Pacific Coast Terminals: Putting the “Port” in Port Moody


Those big yellow sulphur piles in Port Moody are a regular site for those of us who live here in the Tri-Cities. But how much do you really know about them? When we got in touch with Pacific Coast Terminals back in March to talk about a notice of motion from Zoe Royer, we realized that we really didn’t know much at all. So when we had the chance to tour the facility in April, we jumped on it.

Welcome to PCT

Pacific Coast Terminals first opened in Port Moody in 1960, and in the beginning it mostly handled coal. Coal shipments stopped in 1982, when they switched to the sulphur we see today. There are actually three different types of sulphur in three different piles at the facility. They’re chemically identical, but differ in size and shape. You may be aware that they have handled some small amounts of coal recently. To date in 2011 and 2012 there have been four shipments, and there are a few more planned before they end that in 2013.

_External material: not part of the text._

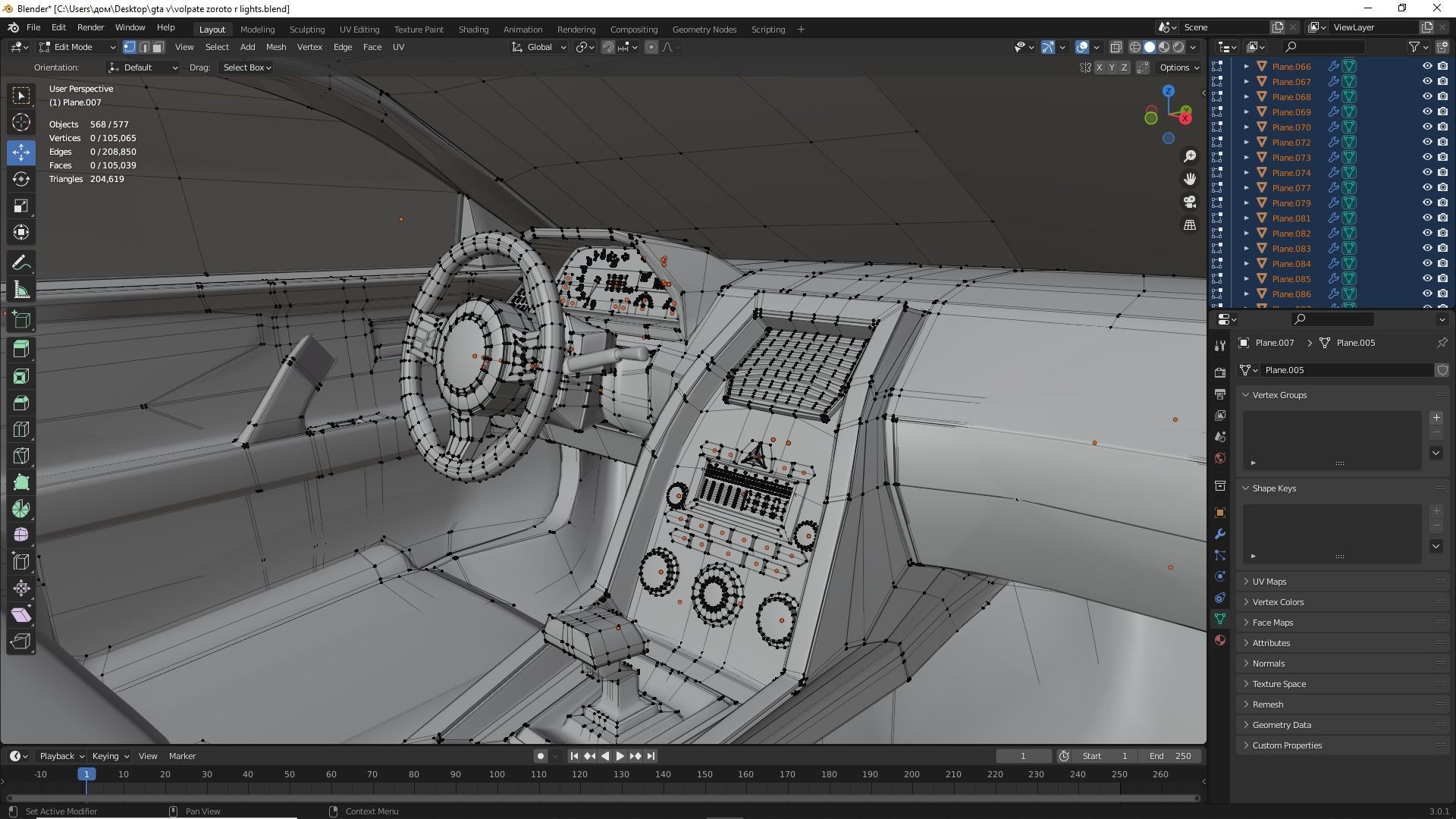1456x819 pixels.
Task: Toggle X mirror axis button
Action: click(x=1099, y=67)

Here are some other fun facts we picked up during our tour:
One type of sulphur up close

  • The Port Moody facility is the largest sulphur export terminal in the world.
  • The sulphur is extracted from “sour gas” in the prairies, and the vast majority is shipped overseas to use as fertilizer.
  • The sulphur in Port Moody doesn’t have that rotten egg smell because the hydrogen sulfide is removed at the processing plant before the sulphur leaves the prairies.
  • Pacific Coast Terminals also handles glycol, which is used in anti-freeze. The substance is odourless and biodegradable.
  • Pacific Coast Terminals uses Jane the falcon to scare gulls and crows away.

This device loads sulphur on ships
The sulphur and glycol all arrive at the terminal on rail cars. The sulphur cars are unloaded using a mechanism that rotates and dumps each car without uncoupling them. From there, the sulphur goes into the piles and then it’s loaded on to ships. They’re extremely efficient, and have the ability to dump up to 30 rail cars per hour.

Freighter heading off to sea
The facility has an excellent safety record – the best in Port Metro Vancouver. They’ve had no lost time accidents in four years. They also take their environmental responsibility seriously. They have a water recycling system that allows them to re-use the water involved in handling sulphur. As part of the recycling process the water passes through settling ponds, which have become bird habitats. They’ve created a marshland as well, which is really quite beautiful, and they’ve planted over 2000 trees. They’ve also switched to electric vehicles on-site, and more efficient lighting. They’ve reduced their carbon monoxide by 75% and their carbon dioxide by 40%.

Port Moody Inlet
At the moment, sulphur is on the decline. This is because there’s less sour gas being extracted. Pacific Coast Terminals is considering what they will move to when sulphur is no longer viable. At the moment they’re considering potash from Saskatchewan and vegetable oils. However, there is nothing firm yet.

Sulphur on the train tracks
If you’d like to see Pacific Coast Terminals for yourself, they’ll be opening for public tours in 2013 as part of Port Moody’s centennial celebrations. As the company that puts the “Port” in Port Moody, this seems particularly fitting.